Baal HaSulam, Talmud Eser Sefirot [The Study of the Ten Sefirot],

Part 1, “Inner Reflection,” Chapter 4

This darkness, which is felt in the will to receive, can be turned to light only if we change the modus operandi of the will to receive into “in order to bestow.” In other words, if we use the will to receive in order to give to others, and enjoy the giving, we will become unbounded in our actions because one can give indefinitely.

If we enjoy loving and giving to others as much as the Creator enjoys it, we will become similar to Him and we will feel life as eternal and whole. What do we need in order to realize it? We need to acquire love of others and find abundance that we can give to others.

Love of others can be obtained from the Creator through the light that reforms. Once love for others is created within us and we have become similar to the Creator, the abundance of the Creator appears in us.
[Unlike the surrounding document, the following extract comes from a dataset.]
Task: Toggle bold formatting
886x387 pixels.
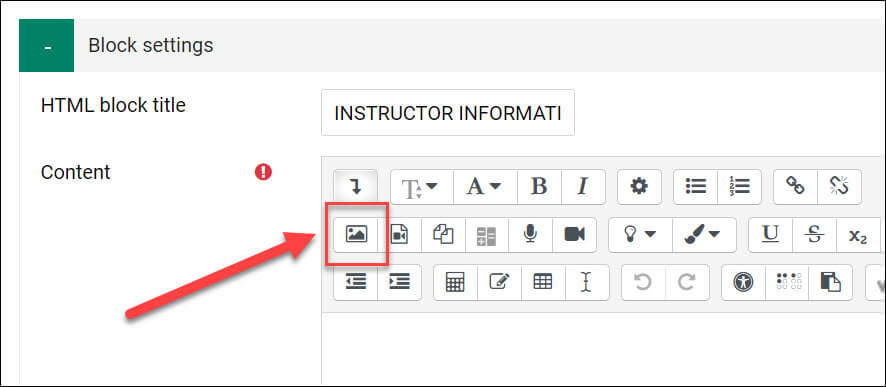Action: [540, 186]
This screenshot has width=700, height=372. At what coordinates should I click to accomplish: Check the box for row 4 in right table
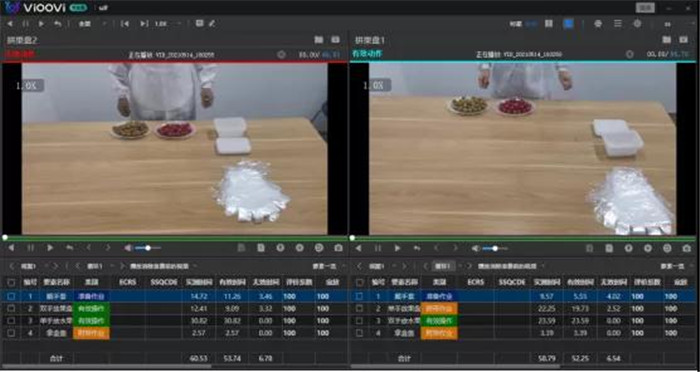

When we act out of love for others, we realize the thought of Creation and become the Creator’s “partners” with respect to the creatures. This is the correction process of how the will to receive operates.

A corrected act of the will follows the formula: “Israel, the Creator, and the Torah are one.” Israel means the desire in me to reach straight to the Creator, Yashar El [Straight to God], meaning to become similar to the Creator. The Creator is the Creator, the goal to which I aspire, and the Torah is the entire corrected mechanism, the ties of love that connect the souls together.

To illustrate the above, think of the human body. In the body, different parts work in unison and with mutual guarantee. Each part helps the others and there is bonding and unity among them. Our souls must function similarly—unite in a bond of loving and giving. This is the Torah. The Torah contains 613 correct connections between each soul and all the other souls.

If the connection between the souls is one of hatred and not one of love, there is no Torah and it is hidden. The souls that do not feel the ties of love among them are in exile from the Torah and from the Creator, meaning detached from the right connection (Torah) and from the light that fills the right connection (the Creator). We can compare it to the difference between a healthy body and a body whose systems are dysfunctional.

The corrections we perform on our desire—to shift from the corrupted form to the corrected one—are called Mitzvot [commandments] [1]. This is why it is said that “Love thy friend as thyself” is the great rule of the Torah, for it contains the entire system of correct relations among the souls [2].

[1] “When one can aim in order to bestow, this act is called a Mitzva [commandment]” (Rabash, The Writings of Rabash, “Regarding the Received Reward”).

[2] For more on the topic, see Letter no. 17 and “Introduction to the Book, From the Mouth of a Sage” by Baal HaSulam.